__TÂCHE À RÉALISER__
Dans l'extrait à lire, à quoi E.P.J. compare-t-il ses récits illustrés ?

__EXTRAIT À LIRE__
┌────────

E.P.J. – Parfaitement, et je ne m’en défends pas!  Je ne songe même pas à m’en corriger, car je considère mes récits illustrés comme des sortes de grands opéras dont chacun comporte ses héros, ses « traîtres », un « père noble » ou un grand prêtre, ses chÅ“urs et même ses ballets, ainsi que ses décors, qui donnent l’ambiance.  Je vois même un rideau rouge se lever sur la première scène et retomber solennellement sur le tableau final!  Selon moi, une bande dessinée doit être une transposition de la réalité.  Sans quoi, pourquoi ne pas faire du roman-photos ?

 

A.L. – Pouvez-vous donner une définition du fantastique et de la science-fiction ?

 

E.P.J. – En fait, cela se touche de très près.  La science-fiction est un rêve scientifique qui a pris la relève des récits légendaires d’autrefois.  C’est en quelque sorte le « merveilleux moderne ».  Le merveilleux, consciemment ou non, l’homme en a toujours eu besoin, car la vie quotidienne strictement utilitaire ne lui suffit pas.  Et comme il est difficile de croire encore de nos jours aux contes de fées, la science omniprésente s’est trouvée là à point nommé pour prendre la relève.

└────────

__LIGNES DE DONNÉES__

┌────────

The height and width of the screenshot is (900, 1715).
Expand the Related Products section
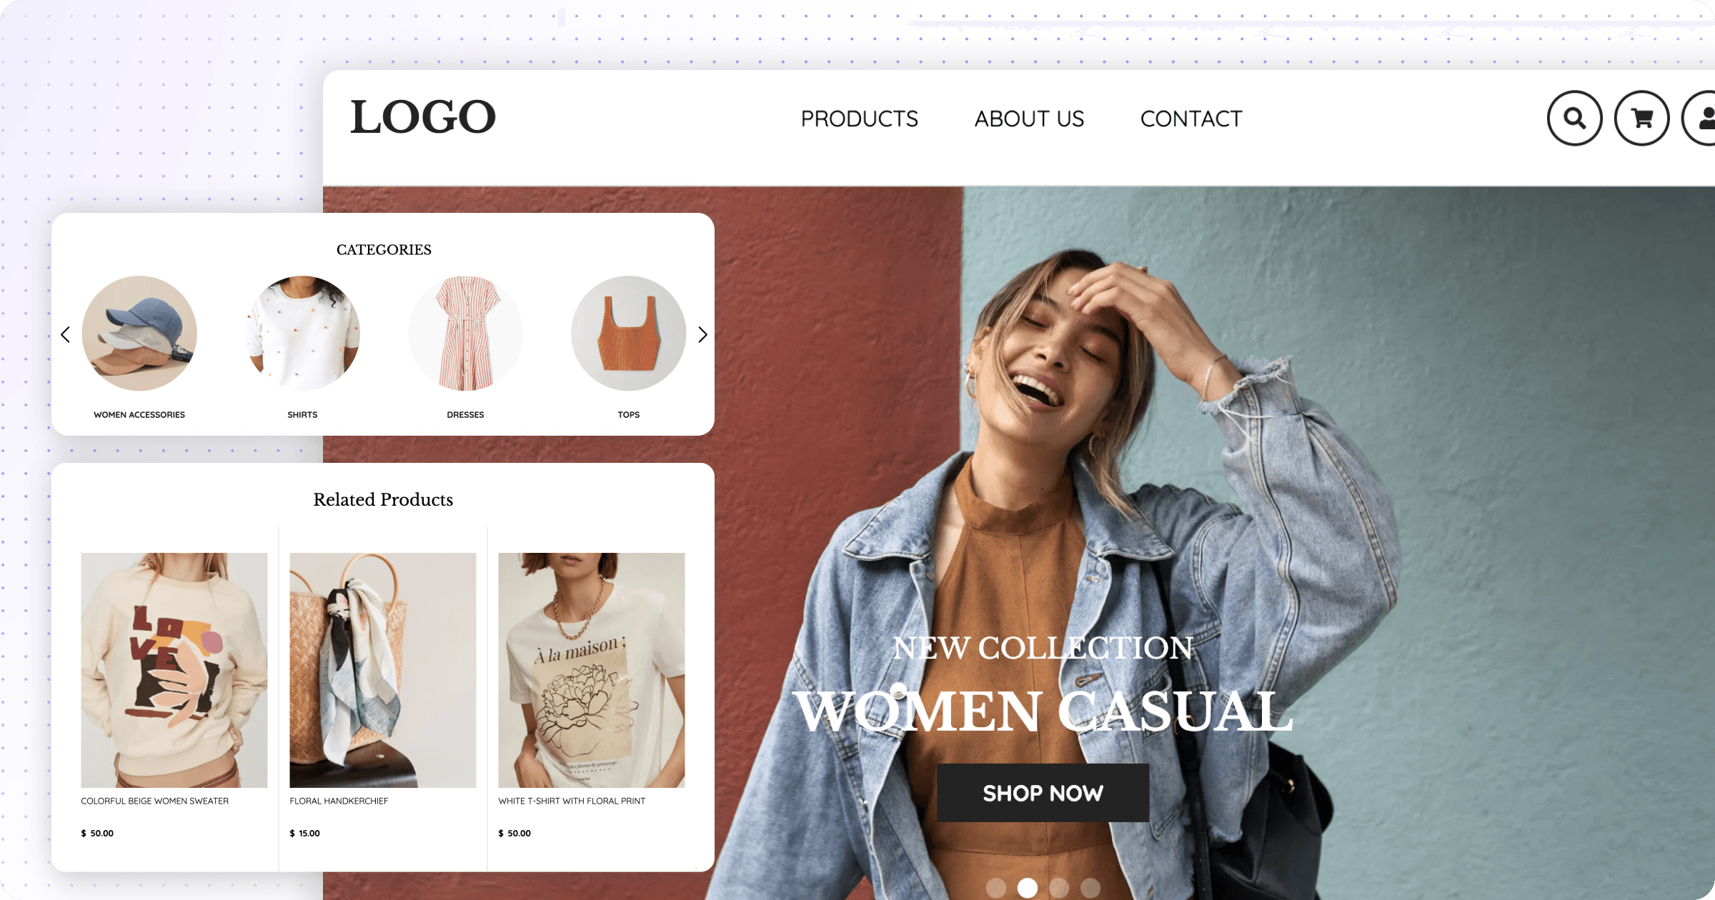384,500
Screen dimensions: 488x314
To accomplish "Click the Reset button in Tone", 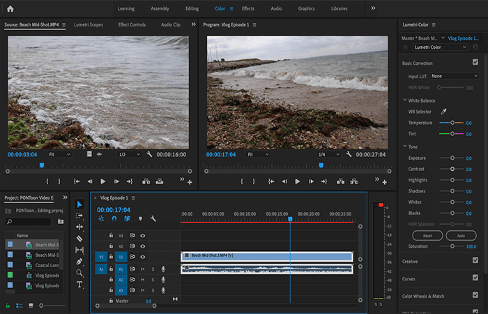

└────────

__RÉPONSE ATTENDUE__
À des sortes de grands opéras.